**SET PROBLEM:** Pull out every line in the records that contains the string "pixels", matching case exactly, and copy each one.

====

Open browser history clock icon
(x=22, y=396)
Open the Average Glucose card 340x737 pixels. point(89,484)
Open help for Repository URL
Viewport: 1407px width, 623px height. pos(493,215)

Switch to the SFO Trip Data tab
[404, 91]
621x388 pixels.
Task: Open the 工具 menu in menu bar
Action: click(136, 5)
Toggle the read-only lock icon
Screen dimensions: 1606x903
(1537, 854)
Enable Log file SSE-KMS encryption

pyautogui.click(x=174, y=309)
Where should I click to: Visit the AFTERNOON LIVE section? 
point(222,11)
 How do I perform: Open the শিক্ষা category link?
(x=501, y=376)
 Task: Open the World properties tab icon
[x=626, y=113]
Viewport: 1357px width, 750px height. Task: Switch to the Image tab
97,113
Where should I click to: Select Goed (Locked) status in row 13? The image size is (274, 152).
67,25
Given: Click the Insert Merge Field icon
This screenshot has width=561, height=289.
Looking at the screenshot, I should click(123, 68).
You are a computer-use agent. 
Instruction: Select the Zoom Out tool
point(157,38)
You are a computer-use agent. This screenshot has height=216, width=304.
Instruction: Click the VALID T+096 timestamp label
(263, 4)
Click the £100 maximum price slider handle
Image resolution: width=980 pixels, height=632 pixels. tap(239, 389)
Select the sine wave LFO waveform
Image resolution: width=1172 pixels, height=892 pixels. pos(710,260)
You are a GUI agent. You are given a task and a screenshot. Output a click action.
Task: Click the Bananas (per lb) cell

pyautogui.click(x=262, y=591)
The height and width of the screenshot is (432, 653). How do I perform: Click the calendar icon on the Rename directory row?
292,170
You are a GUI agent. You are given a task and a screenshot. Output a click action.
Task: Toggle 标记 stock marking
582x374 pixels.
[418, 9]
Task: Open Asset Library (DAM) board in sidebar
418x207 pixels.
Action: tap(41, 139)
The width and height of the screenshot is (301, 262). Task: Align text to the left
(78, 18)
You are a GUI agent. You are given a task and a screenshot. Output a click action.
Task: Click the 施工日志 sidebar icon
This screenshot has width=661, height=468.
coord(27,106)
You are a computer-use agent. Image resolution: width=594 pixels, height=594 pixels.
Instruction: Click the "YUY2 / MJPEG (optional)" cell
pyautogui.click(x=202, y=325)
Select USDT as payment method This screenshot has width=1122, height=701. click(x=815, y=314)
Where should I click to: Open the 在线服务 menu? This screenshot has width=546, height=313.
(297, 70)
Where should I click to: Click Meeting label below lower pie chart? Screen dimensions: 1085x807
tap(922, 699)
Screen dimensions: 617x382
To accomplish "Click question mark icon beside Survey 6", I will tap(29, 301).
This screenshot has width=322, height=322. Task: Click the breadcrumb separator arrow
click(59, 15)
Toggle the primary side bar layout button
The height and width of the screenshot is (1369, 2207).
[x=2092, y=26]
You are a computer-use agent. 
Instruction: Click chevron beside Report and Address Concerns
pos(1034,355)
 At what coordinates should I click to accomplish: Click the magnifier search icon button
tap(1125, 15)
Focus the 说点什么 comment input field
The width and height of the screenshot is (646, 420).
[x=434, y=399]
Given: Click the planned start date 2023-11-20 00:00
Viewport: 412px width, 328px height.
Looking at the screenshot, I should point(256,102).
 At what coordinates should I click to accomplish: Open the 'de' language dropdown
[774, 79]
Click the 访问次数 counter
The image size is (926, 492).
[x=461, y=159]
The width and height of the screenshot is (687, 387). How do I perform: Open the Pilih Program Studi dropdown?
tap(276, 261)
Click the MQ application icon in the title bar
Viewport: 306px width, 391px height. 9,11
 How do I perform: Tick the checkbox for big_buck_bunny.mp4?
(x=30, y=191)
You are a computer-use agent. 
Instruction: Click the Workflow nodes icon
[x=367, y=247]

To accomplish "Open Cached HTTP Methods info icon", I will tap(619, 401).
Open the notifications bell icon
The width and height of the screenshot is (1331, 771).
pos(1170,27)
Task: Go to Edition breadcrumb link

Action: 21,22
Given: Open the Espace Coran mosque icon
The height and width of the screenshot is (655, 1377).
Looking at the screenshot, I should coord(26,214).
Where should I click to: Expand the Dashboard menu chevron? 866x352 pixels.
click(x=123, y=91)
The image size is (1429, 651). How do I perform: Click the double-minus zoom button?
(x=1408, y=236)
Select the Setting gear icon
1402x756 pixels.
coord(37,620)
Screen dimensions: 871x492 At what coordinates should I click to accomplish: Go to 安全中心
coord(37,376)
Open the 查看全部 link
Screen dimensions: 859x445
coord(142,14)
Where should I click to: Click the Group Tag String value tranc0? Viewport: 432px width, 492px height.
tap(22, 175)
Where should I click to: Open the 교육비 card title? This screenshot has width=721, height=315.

====

**FULL ANSWER:**
Open the Average Glucose card 340x737 pixels. point(89,484)
621x388 pixels.
Image resolution: width=980 pixels, height=632 pixels. tap(239, 389)
Image resolution: width=1172 pixels, height=892 pixels. pos(710,260)
582x374 pixels.
418x207 pixels.
You are a computer-use agent. Image resolution: width=594 pixels, height=594 pixels.
Where should I click to: Expand the Dashboard menu chevron? 866x352 pixels.
1402x756 pixels.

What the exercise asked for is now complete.